Current Status and Next Steps
The current research framework consists of several key components:
An MVP dataset of about 700 multiple-choice questions, generated by AI and humans, and subsequently verified and refined by human experts. Despite its quality limitations, the dataset enables rapid and automatic testing of models, demonstrates conceptual understanding, and provides a basic scoring mechanism.
A growing set of about 100 complex tasks covering scenarios such as simulation, computation, code auditing, and tool usage. These tasks are contributed by multiple crypto domain experts, adding depth and realism to the evaluation.
In order to establish an effective benchmark, the dataset needs to be significantly expanded and more domain experts need to participate. Developing a suitable automatic evaluation framework for these complex tasks is also a key challenge that needs to be addressed.
In addition, in order for LLM to be able to cope with future real-world task challenges, it is crucial to implement a basic Agent framework. This framework will provide a more realistic testing environment and bridge the gap between theoretical knowledge and practical applications.

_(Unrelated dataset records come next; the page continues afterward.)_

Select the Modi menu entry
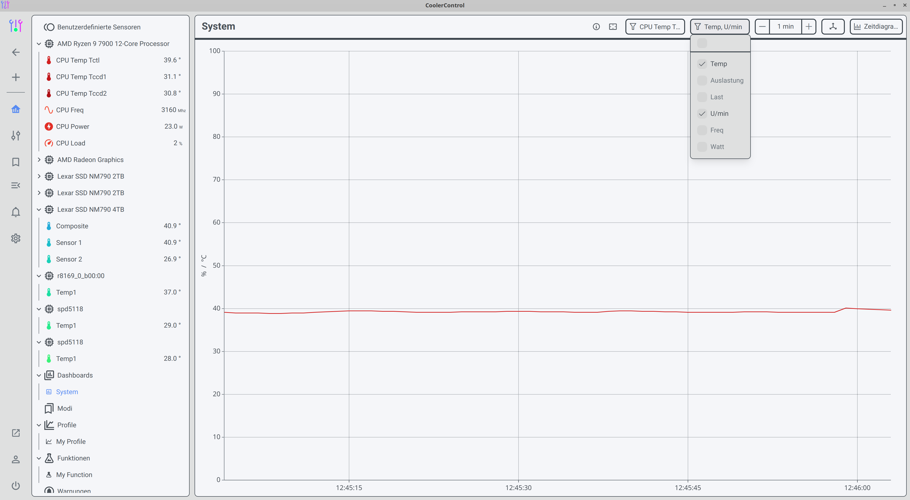This screenshot has width=910, height=500. [65, 408]
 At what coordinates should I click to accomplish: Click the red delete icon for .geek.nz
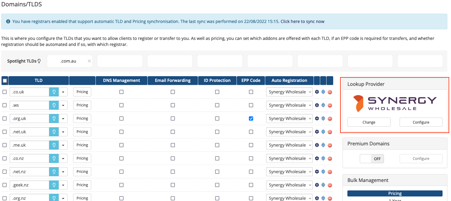coord(330,185)
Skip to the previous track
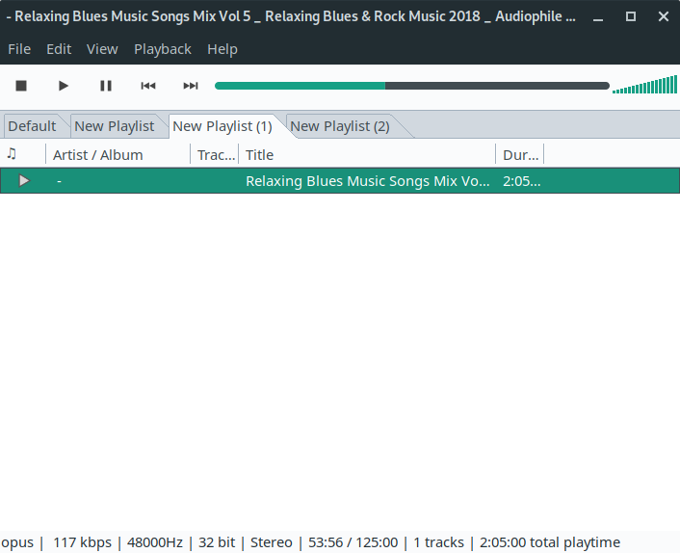Viewport: 680px width, 553px height. 148,86
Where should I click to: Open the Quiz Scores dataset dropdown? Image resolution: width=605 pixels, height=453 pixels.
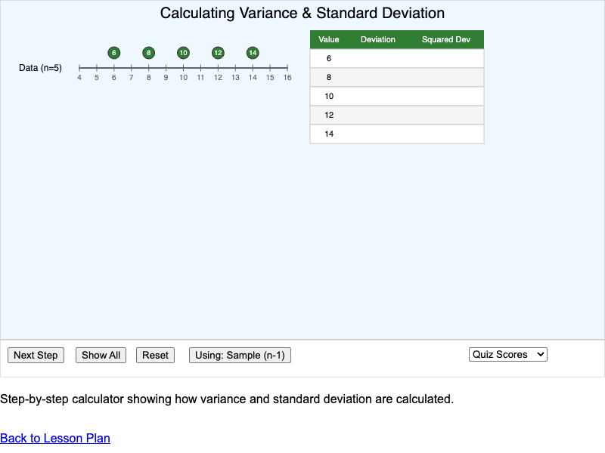click(507, 353)
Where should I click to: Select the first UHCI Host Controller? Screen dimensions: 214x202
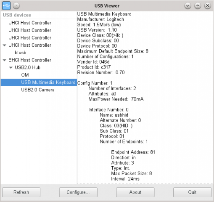[30, 23]
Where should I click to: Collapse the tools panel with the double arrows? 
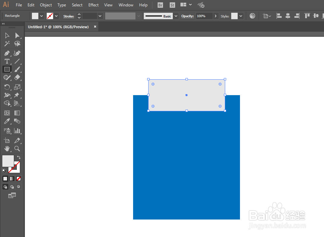pyautogui.click(x=3, y=24)
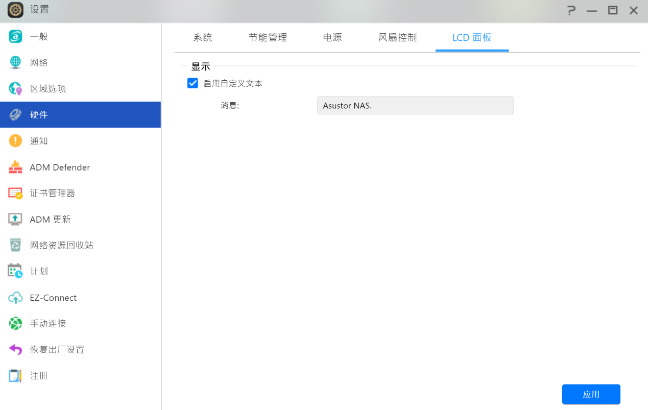Click the help question mark button
648x410 pixels.
pyautogui.click(x=571, y=10)
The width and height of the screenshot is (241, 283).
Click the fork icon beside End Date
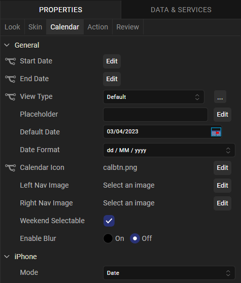[x=11, y=79]
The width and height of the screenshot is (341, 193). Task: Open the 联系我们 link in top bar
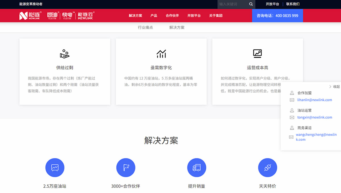[293, 4]
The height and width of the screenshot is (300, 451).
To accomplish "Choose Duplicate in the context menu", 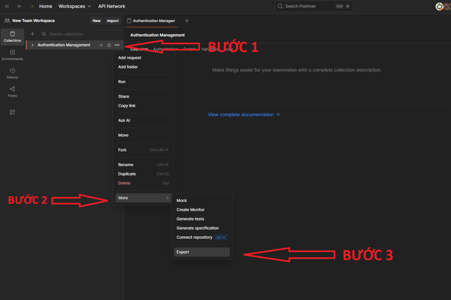I will coord(127,174).
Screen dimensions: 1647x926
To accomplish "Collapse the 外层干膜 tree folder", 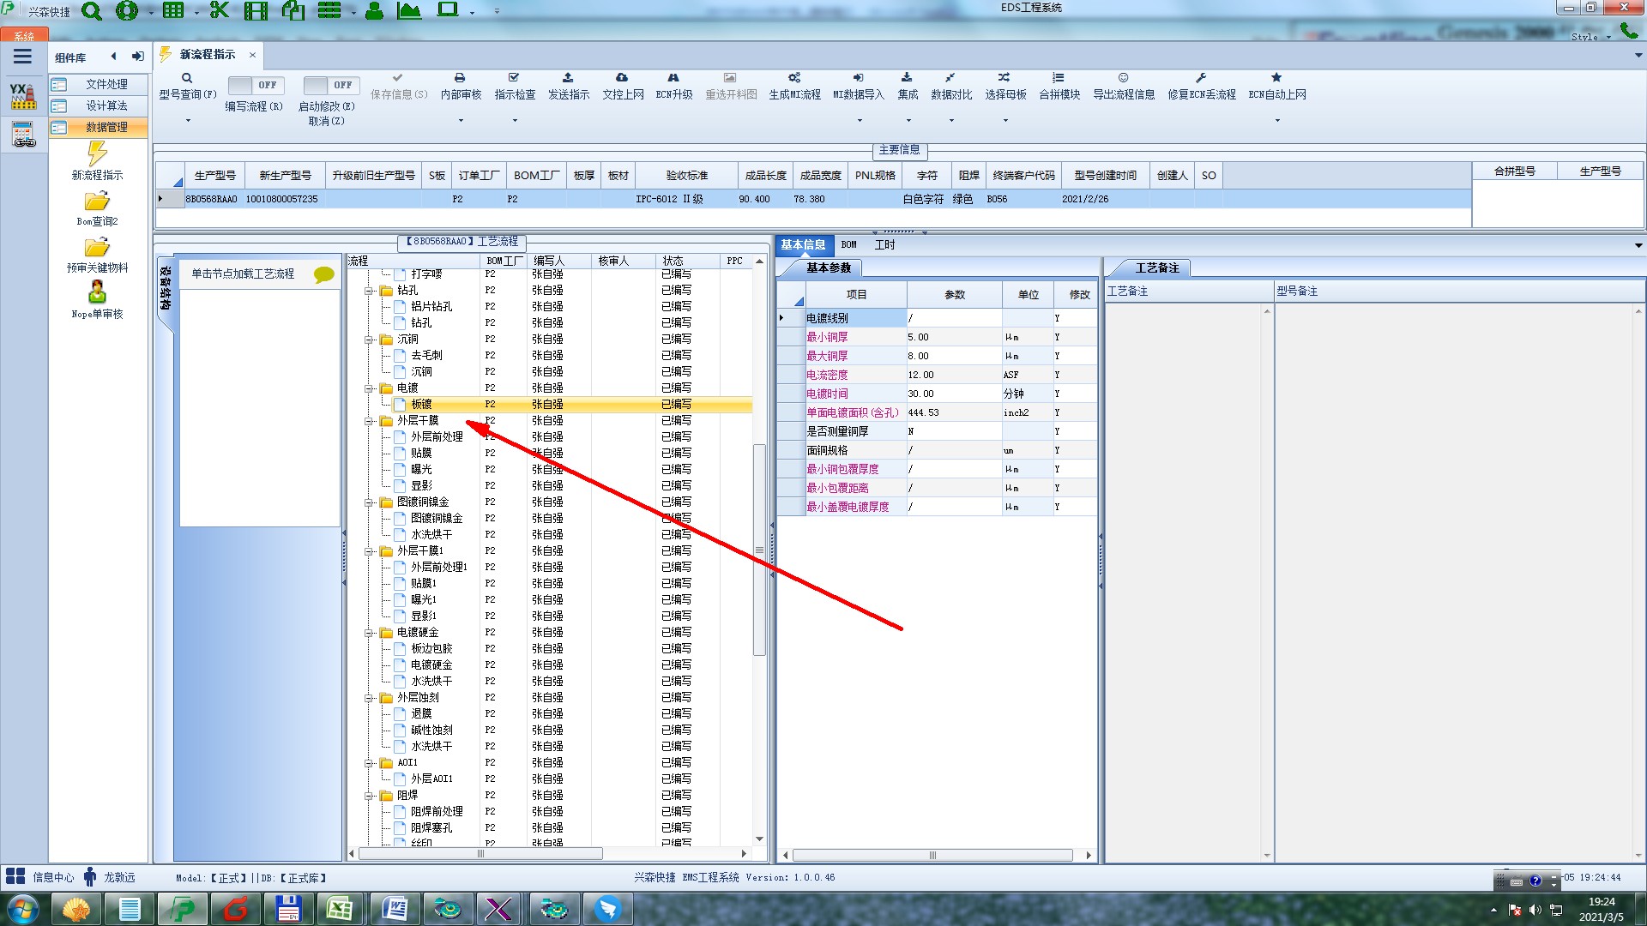I will click(369, 421).
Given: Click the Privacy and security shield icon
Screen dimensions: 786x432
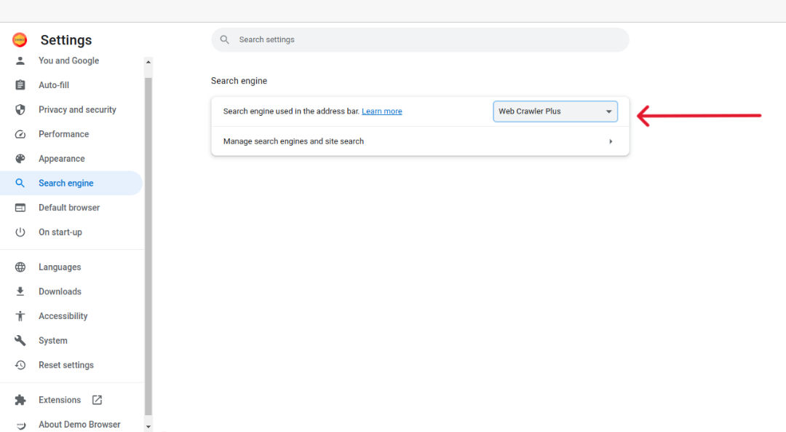Looking at the screenshot, I should coord(20,109).
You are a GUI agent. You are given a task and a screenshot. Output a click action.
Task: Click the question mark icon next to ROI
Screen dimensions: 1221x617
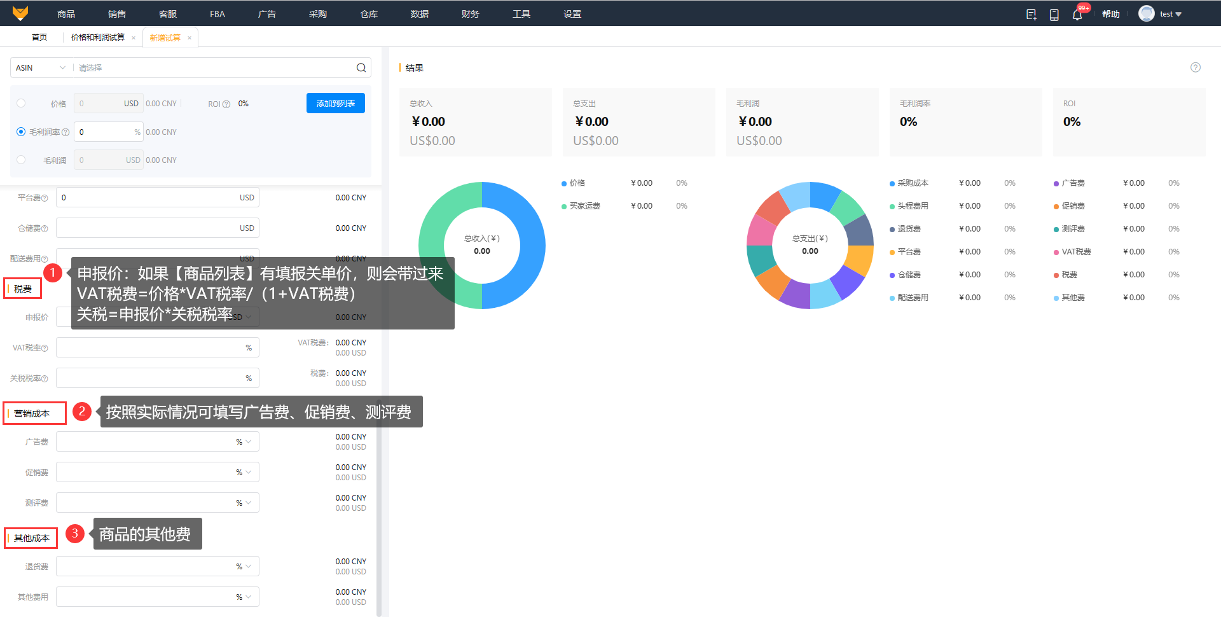coord(226,104)
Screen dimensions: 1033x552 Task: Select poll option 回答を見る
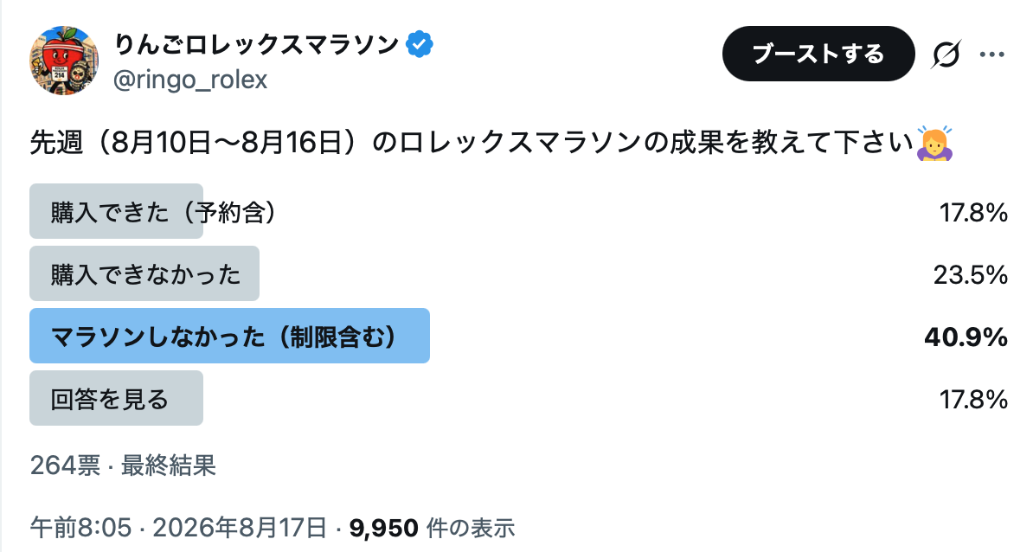[518, 398]
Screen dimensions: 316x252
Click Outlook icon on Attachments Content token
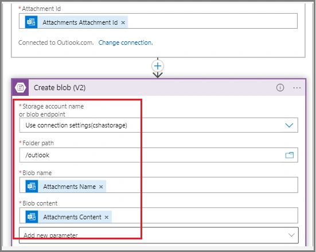coord(32,216)
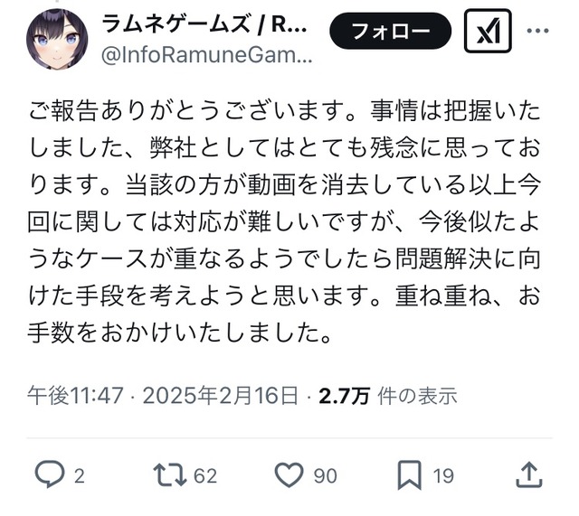
Task: Like the post with heart icon
Action: pos(290,475)
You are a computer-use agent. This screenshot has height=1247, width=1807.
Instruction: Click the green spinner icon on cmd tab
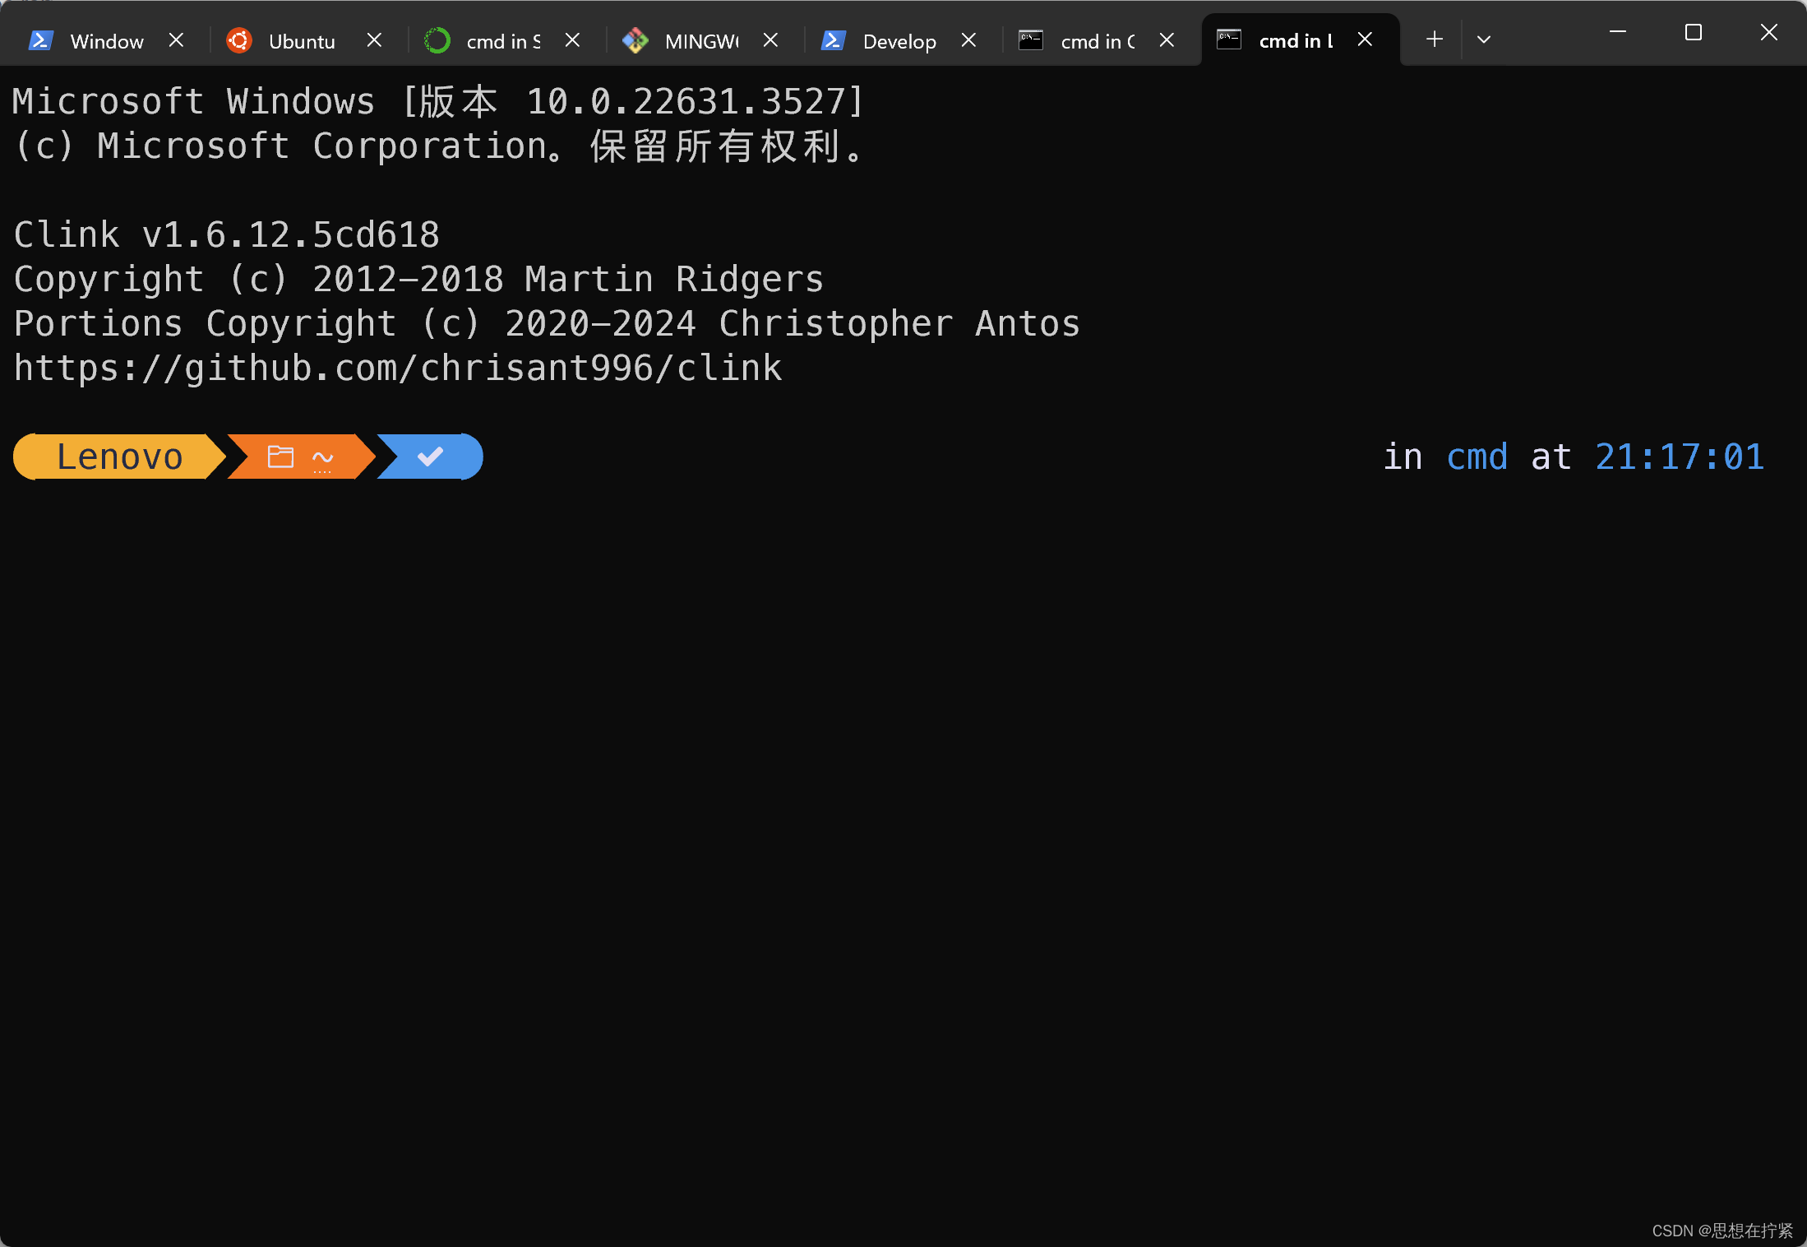click(x=437, y=40)
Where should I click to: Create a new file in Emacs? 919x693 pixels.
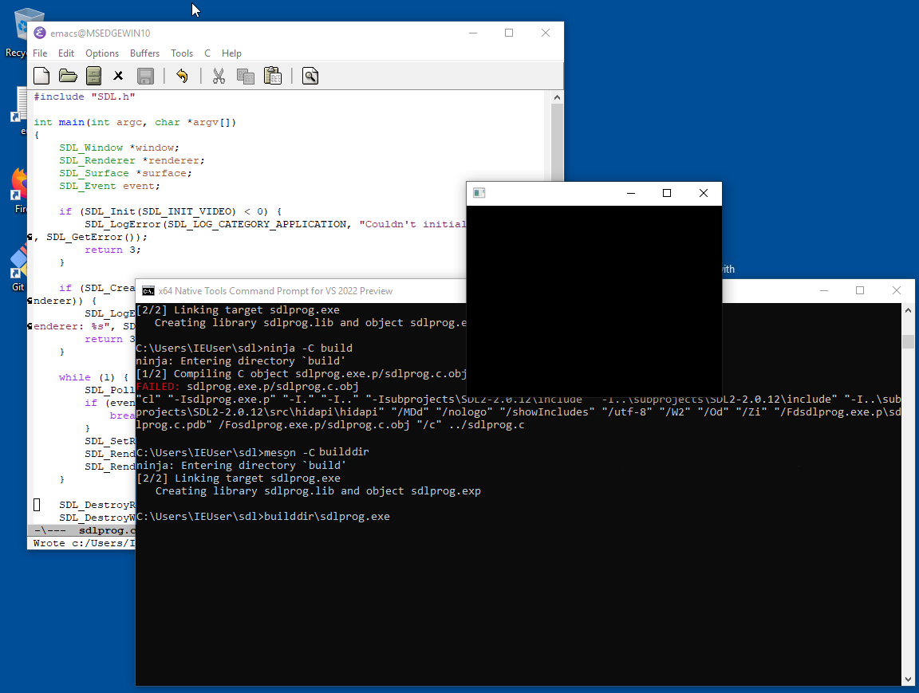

The method is being continuously improved, with a focus on increasing the complexity of test cases and expanding the overall dataset. In the spirit of open collaboration, all relevant resources will soon be made public on GitHub, aiming to accelerate progress and invite participation from the broader community.
It is worth noting that this research is still in its early stages. The results should be viewed as preliminary observations and a starting point for further research, rather than definitive conclusions in the rapidly evolving field of artificial intelligence and encryption. The project welcomes contributions from the broader encryption community to help build a more comprehensive and powerful evaluation framework.